Data provided START

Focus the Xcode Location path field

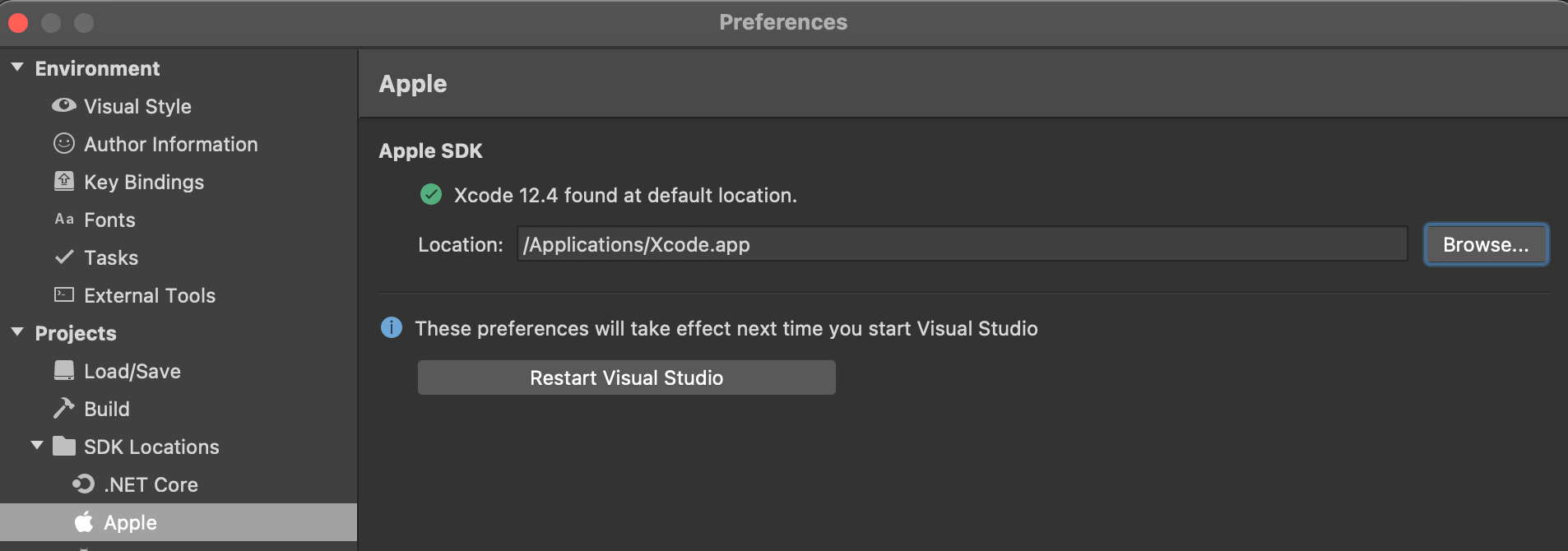962,244
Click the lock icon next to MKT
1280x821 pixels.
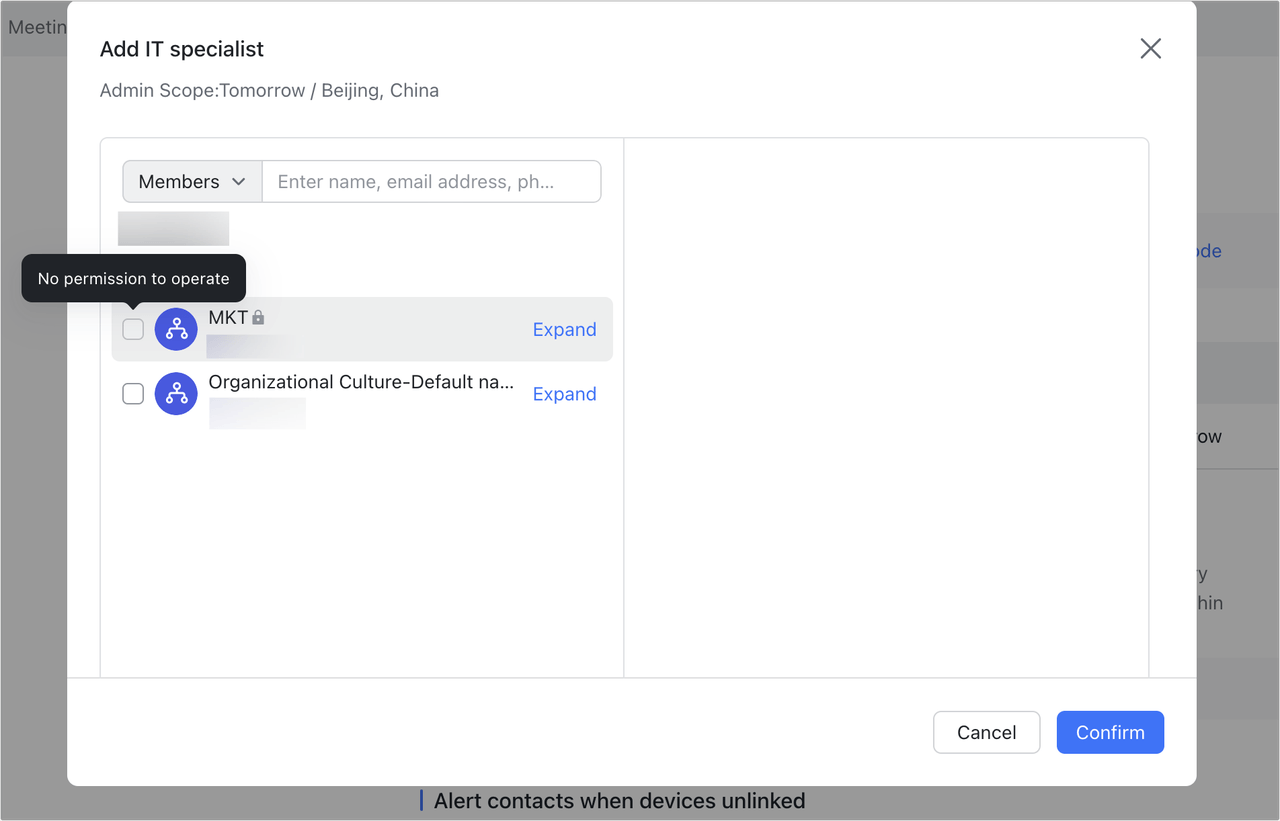pos(257,316)
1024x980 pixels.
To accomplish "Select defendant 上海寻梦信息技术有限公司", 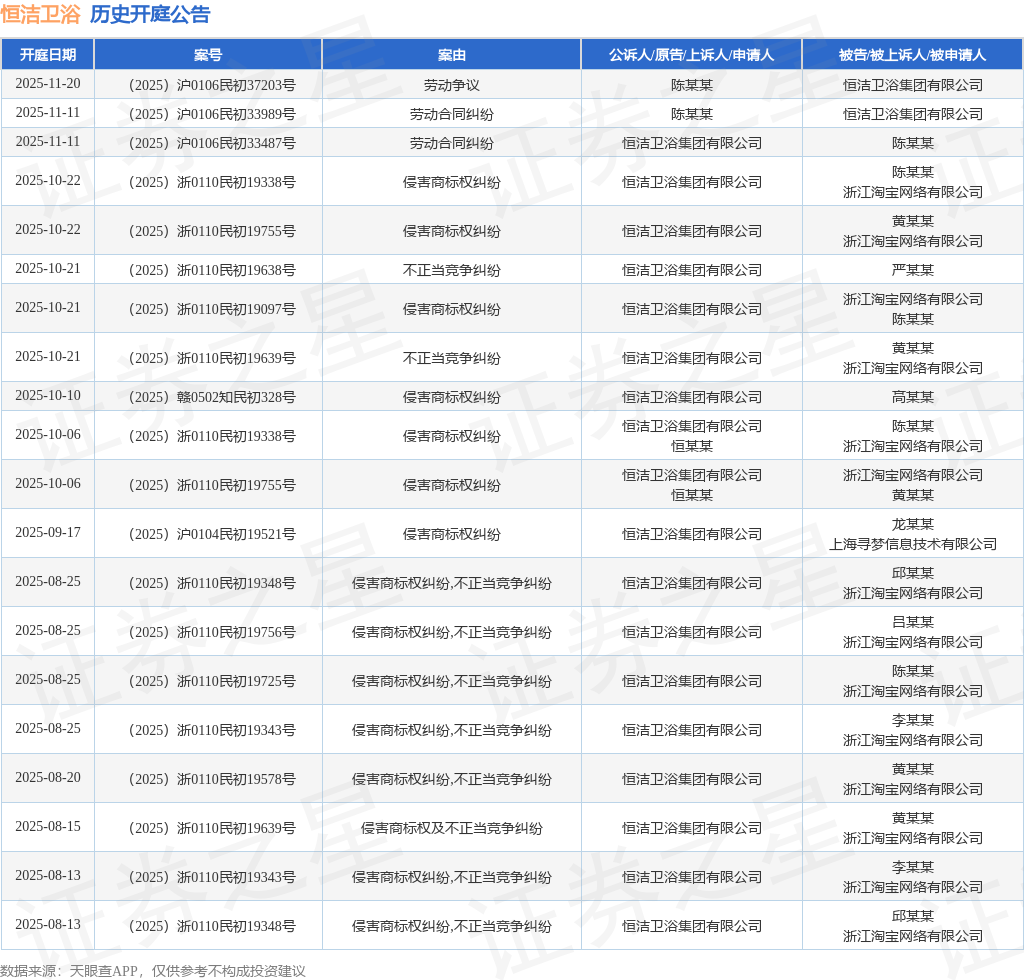I will pos(912,544).
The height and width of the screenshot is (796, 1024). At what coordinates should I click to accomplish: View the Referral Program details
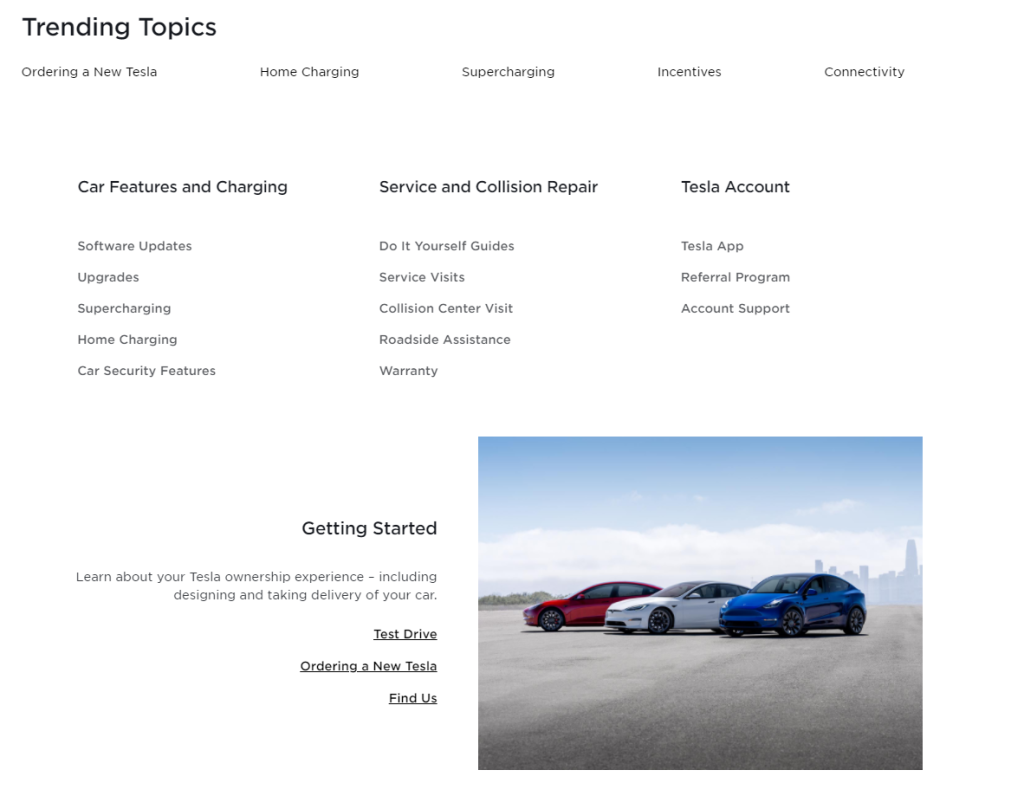[735, 277]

Data provided END

Work to be completed: For this copy, leave pictures out and reproduce the lines from the one bearing "The height and" through the final line of the listing above, both ends included.

Your solution:
The height and width of the screenshot is (796, 1024). At what coordinates should I click to accomplish: View the Referral Program details
[735, 277]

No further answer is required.